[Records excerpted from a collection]
+---+

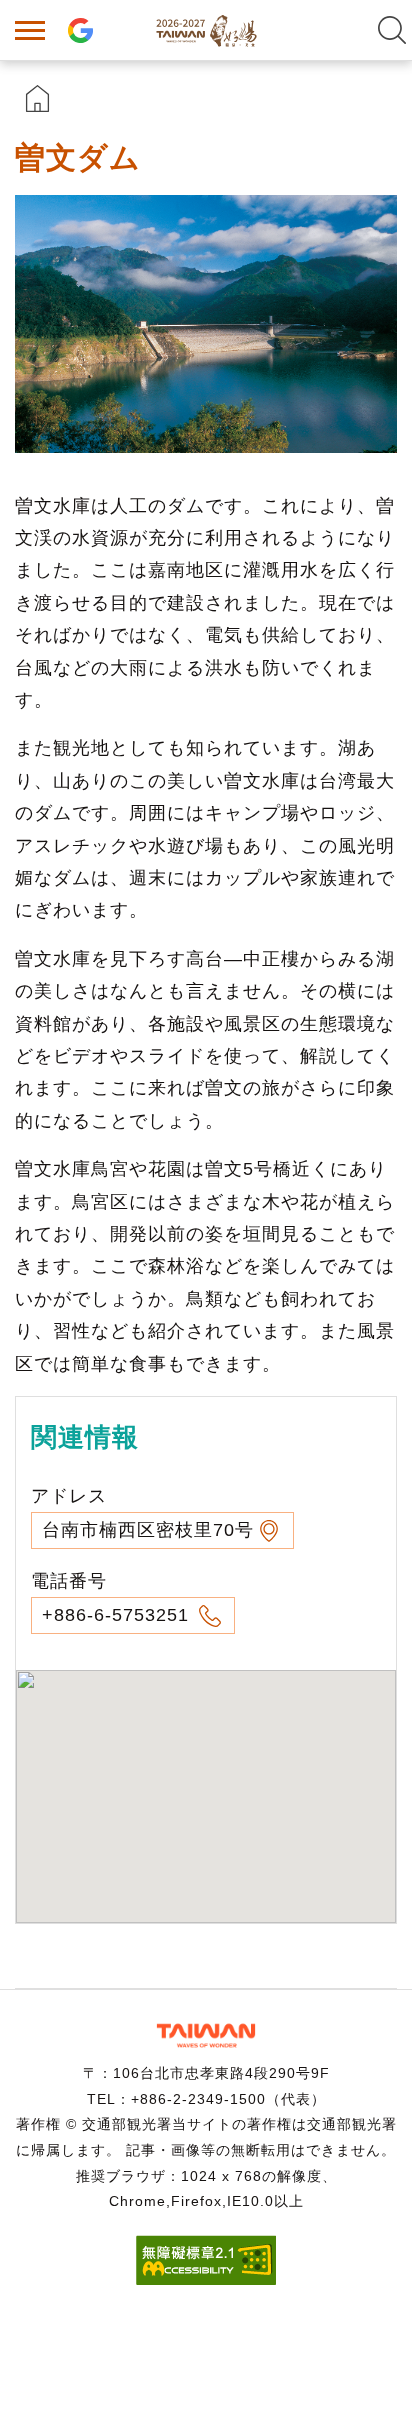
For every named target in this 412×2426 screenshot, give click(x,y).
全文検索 (392, 30)
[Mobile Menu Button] (30, 30)
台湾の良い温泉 (206, 30)
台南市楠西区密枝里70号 (148, 1530)
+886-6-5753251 (118, 1615)
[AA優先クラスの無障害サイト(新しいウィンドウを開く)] (206, 2279)
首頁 (37, 98)
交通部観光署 (206, 2035)
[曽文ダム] (206, 324)
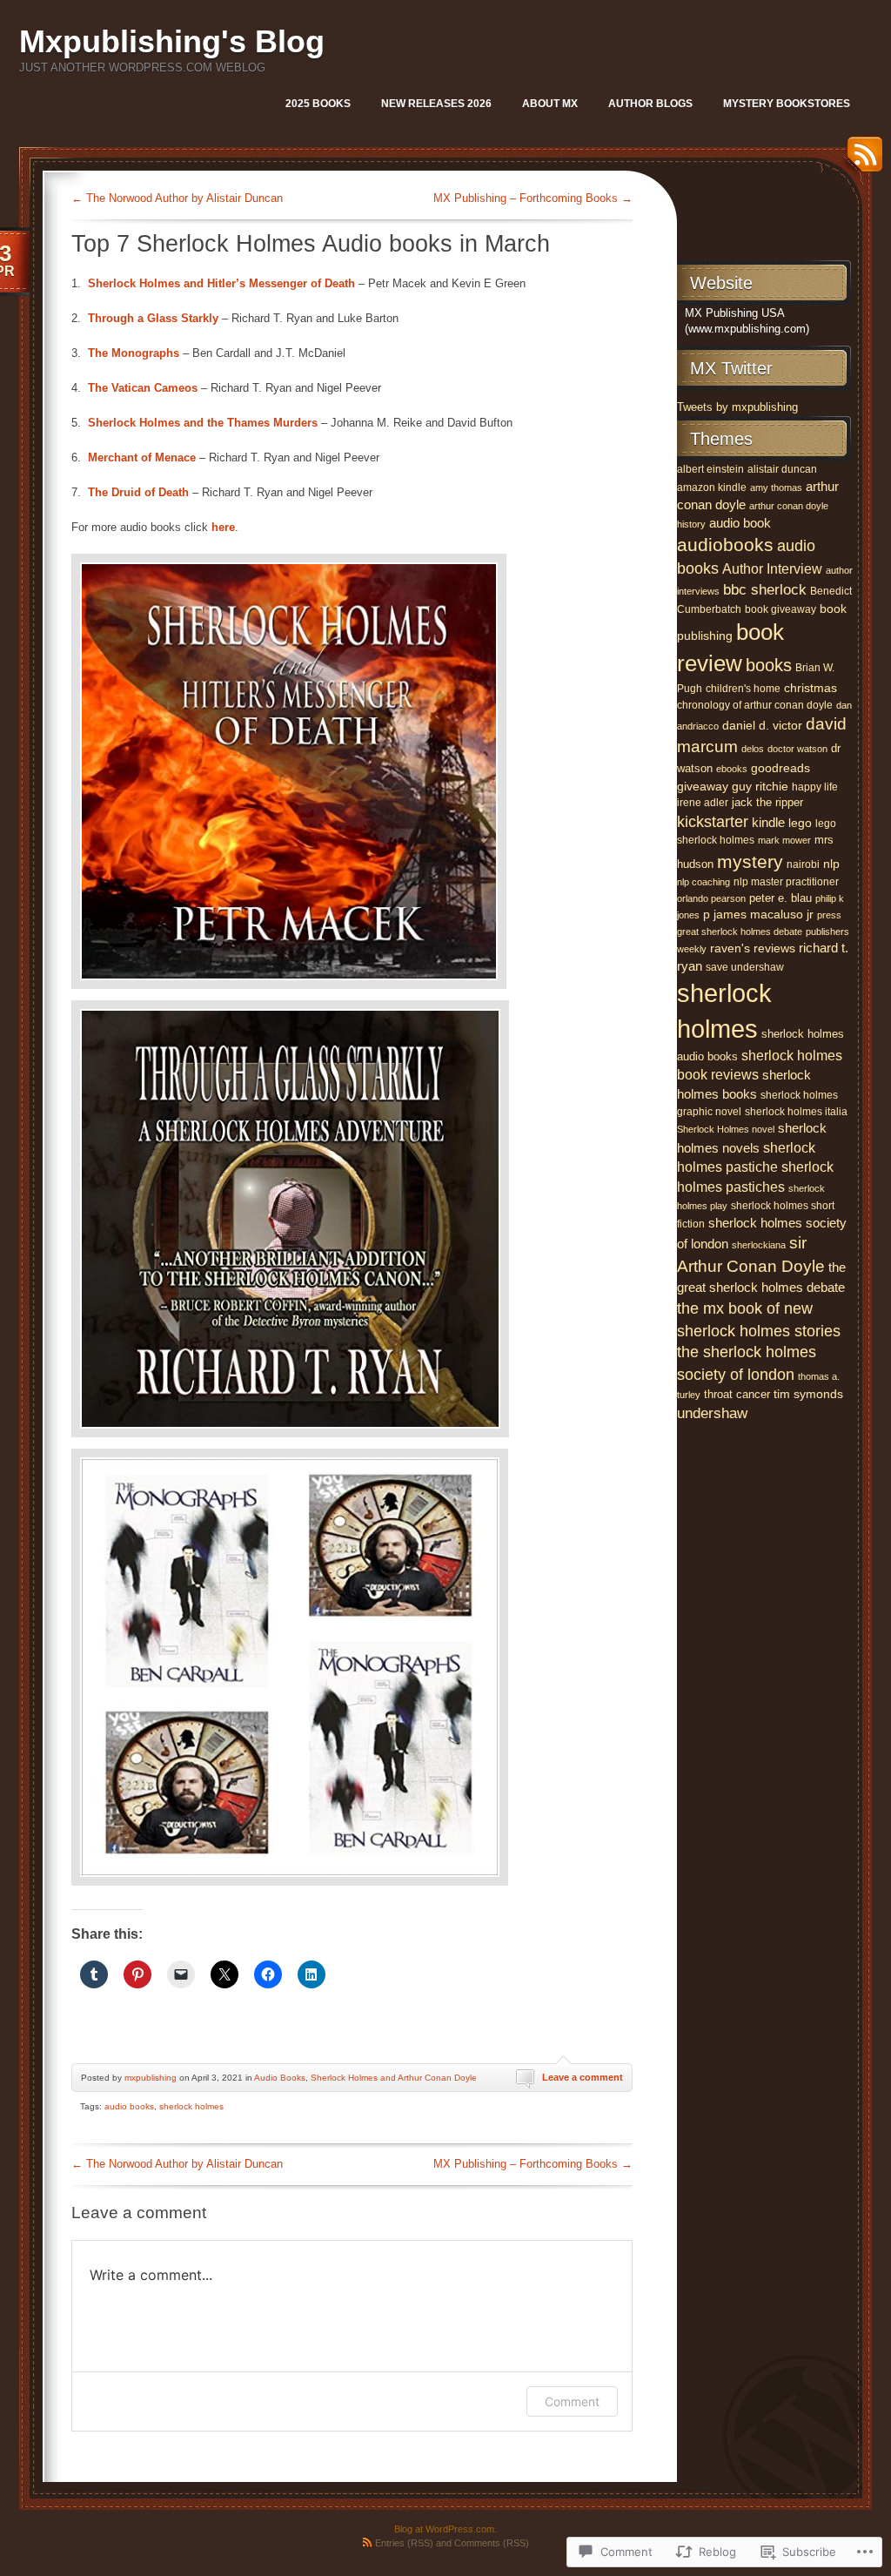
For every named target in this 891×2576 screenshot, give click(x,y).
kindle (768, 822)
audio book (740, 522)
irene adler (702, 803)
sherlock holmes (191, 2106)
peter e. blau (780, 898)
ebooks (731, 768)
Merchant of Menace (142, 457)
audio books (129, 2106)
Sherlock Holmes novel (725, 1129)
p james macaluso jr (758, 914)
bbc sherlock (765, 590)
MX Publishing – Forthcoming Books (533, 198)
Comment (572, 2401)
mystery (750, 861)
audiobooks (725, 545)
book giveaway (780, 609)
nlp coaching (703, 882)
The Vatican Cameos (143, 387)
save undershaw (745, 967)
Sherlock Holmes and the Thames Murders (203, 422)
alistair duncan (782, 469)
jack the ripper (767, 802)
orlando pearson (711, 898)
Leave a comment (582, 2077)
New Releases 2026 (436, 104)
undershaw (712, 1413)
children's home (743, 689)
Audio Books (279, 2077)
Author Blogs (650, 104)
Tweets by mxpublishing (737, 407)
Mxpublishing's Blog (172, 41)
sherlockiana (759, 1245)
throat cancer (737, 1394)
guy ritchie (760, 786)
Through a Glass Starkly (153, 318)
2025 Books (318, 104)
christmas (810, 688)
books (769, 665)
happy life (815, 787)
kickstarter (712, 822)
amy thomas (776, 487)
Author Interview (772, 568)
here (223, 527)
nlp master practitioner (786, 882)
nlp (831, 864)
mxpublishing (150, 2077)
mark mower (784, 840)
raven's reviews (752, 948)
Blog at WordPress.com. (445, 2529)
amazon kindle (712, 487)
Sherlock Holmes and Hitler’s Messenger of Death (221, 283)
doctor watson (797, 748)
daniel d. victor (762, 725)
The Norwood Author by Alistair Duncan (177, 198)
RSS (860, 161)
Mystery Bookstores (786, 104)
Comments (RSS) (491, 2543)
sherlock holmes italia (796, 1112)
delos (752, 748)
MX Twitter (731, 368)
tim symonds (808, 1394)
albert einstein (710, 469)
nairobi (803, 864)
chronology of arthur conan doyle (755, 705)
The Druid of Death (138, 492)
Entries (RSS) (404, 2543)
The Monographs (133, 353)
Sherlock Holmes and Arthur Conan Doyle (394, 2077)
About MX (550, 104)
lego (800, 823)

+---+

• [WHAT THE TASK REQUIRES]
Search the records for the string "Death", and copy every line that holds it.

• [RESULT FOR THIS TASK]
Sherlock Holmes and Hitler’s Messenger of Death (221, 283)
The Druid of Death (138, 492)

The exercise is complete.